Published in The News-Herald
November 30, 2018
CANTON – The Kenston football team cringed all week hearing how good the Kettering Alter team was that the Bombers would be facing in the Division III state championship.
The Bombers bristled when they were called “Kingston” along with other near-misses to their actual name.
After 48 minutes of football at Tom Benson Hall of Fame Stadium on Nov. 30, they had answered all the critics and has made clear what they are to be called.
Kenston gave up an early touchdown, but scored six unanswered touchdowns and buried Kettering Alter, 42-6, in front of 6,922 that seemingly included many – if not most – everyone who lives in their school district.

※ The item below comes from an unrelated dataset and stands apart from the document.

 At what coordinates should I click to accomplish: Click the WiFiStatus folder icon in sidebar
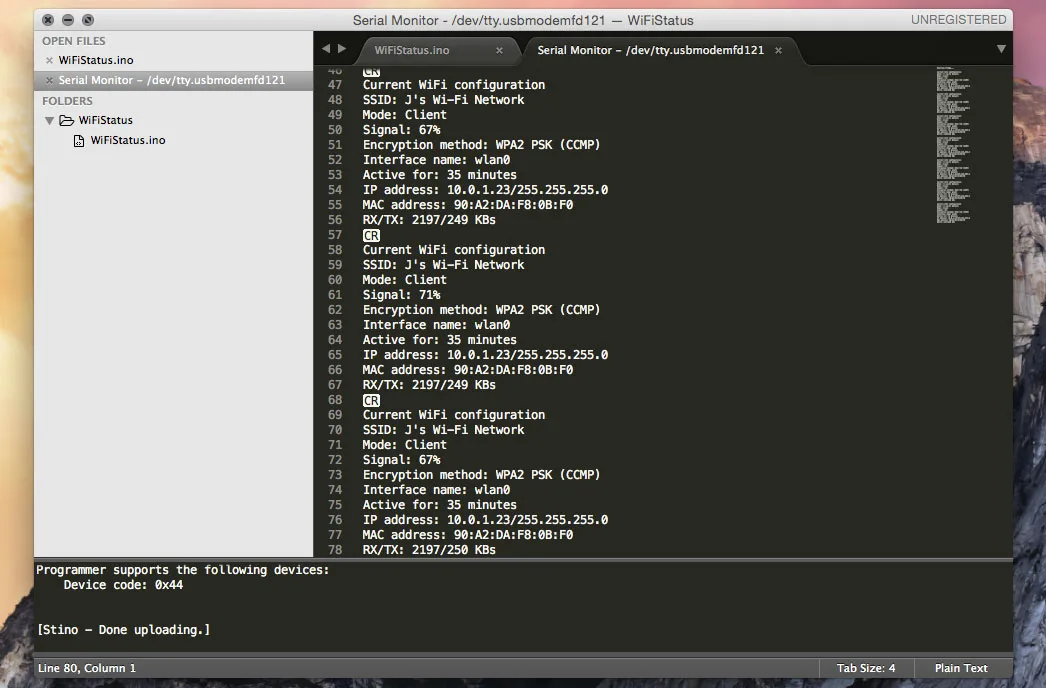tap(66, 120)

“Everything. Literally everything,” said senior linebacker Matt Iklodi said when asked what the championship meant. “We’ve been dreaming of this since we were in second and third grade, and saying we were going to do this. We believed it, we worked for it, and this is what happened.”

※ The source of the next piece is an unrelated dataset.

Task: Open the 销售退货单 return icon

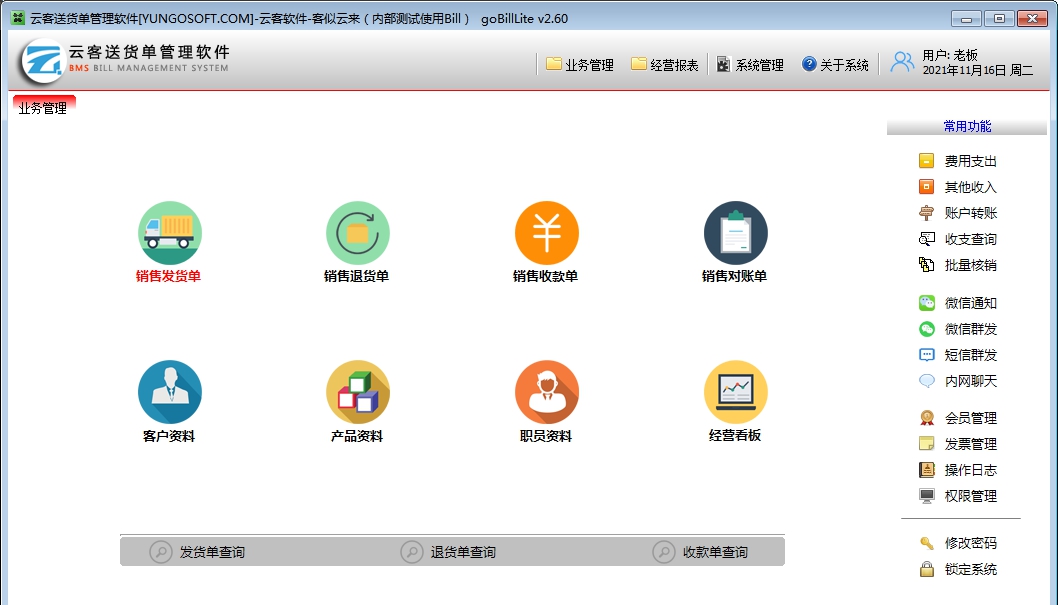Action: coord(357,233)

The win gives Kenston (14-1) the first state championship in football, going along with the runner-up finishes the program earned in 1986 and 1995.
As the final few minutes ticked off the clock, with Kenston kneeling out the remaining time, Grubich walked down the visiting sidelines, high-fiving and hugging supporters, many of which were from the teams from 1986 and 1995.
The massive Kenston crowd roared when he was doused with the ceremonial water bucket.
“I thought I was quicker than that,” Grubich said. “I’m getting old. I gotta work on that.”
Dodging the water jug was about the only thing that didn’t go right for Grubich.
After Alter took 6-0 lead on a 19-yard touchdown pass from Connor Bazelak to Derek Willits, Kenston went on a rampage on both sides of the ball and dominated in every facet.
Junior quarterback Jon Tomcufcik threw for 285 yards and three touchdowns, junior running back Jack Porter ran for 116 yards and three scores, and the Kenston defense pitched a shutout the rest of the way.
“We understand that when you lose, 42-6, there are no real moral victories to be found,” Alter coach Ed Domsitz said. “We were soundly beaten by a good football team.”
After Alter took the early lead, Kenston answered right back when Tomcufcik hit Bransen Stanley (4 catches, 71 yards) on a tight slant.
On Kenston’s next possession, Porter busted through untouched for a 58-yard score.
A big momentum swing happened right after that. Stanley picked off a pass from Bazelak on an underthrown ball. Then on the ensuing play, Stanley faked a slant and went vertical for a 40-yard score.
That made it 21-6 at the half, and Alter never threatened again.
Domitz said his team “felt good” about its positioning, receiving the second half kickoff. But Kenston’s defense held, gave the ball back to its offense, and then Tomcufcik hit Tyler Mintz on a 16-yard pass to make it 28-6.
Porter added touchdown runs in the late third and mid-fourth to wrap up the scoring.
It was a dominating performance by the Bombers’ offense, which piled up 425 yards.
Kenston averaged 423 yards and 40.6 points in its five postseason games.
“If they’re gonna pack the box with seven or eight guys, we’re not going to run into that,” Grubich said. “That’s just not smart. We’ll take what the defense gives us. (The offensive productivity) is a credit to those guys just calling a great game.”
Defensively, Kenston limited Alter’s wishbone offense to 122 yards rushing on 25 carries. Missouri-bound quarterback Bazelak threw for 162 yards, but was intercepted by Mintz, Stanley and Iklodi.
“We knew if we forced them to pass, we’d be in (good shape),” Iklodi said.
When the game ended, the Kenston players swarmed to the student section and celebrated with their classmates while the thousands of townspeople roared their approval.
“That’s what high school football is all about,” Grubich said.
There’s also something to be said about making dreams come true and making a name for yourselves.
The Bombers did that in one of the most dominating performances in News-Herald football history.
“We’ve been thinking about this since second grade,” Porter said. “This is a dream come true.”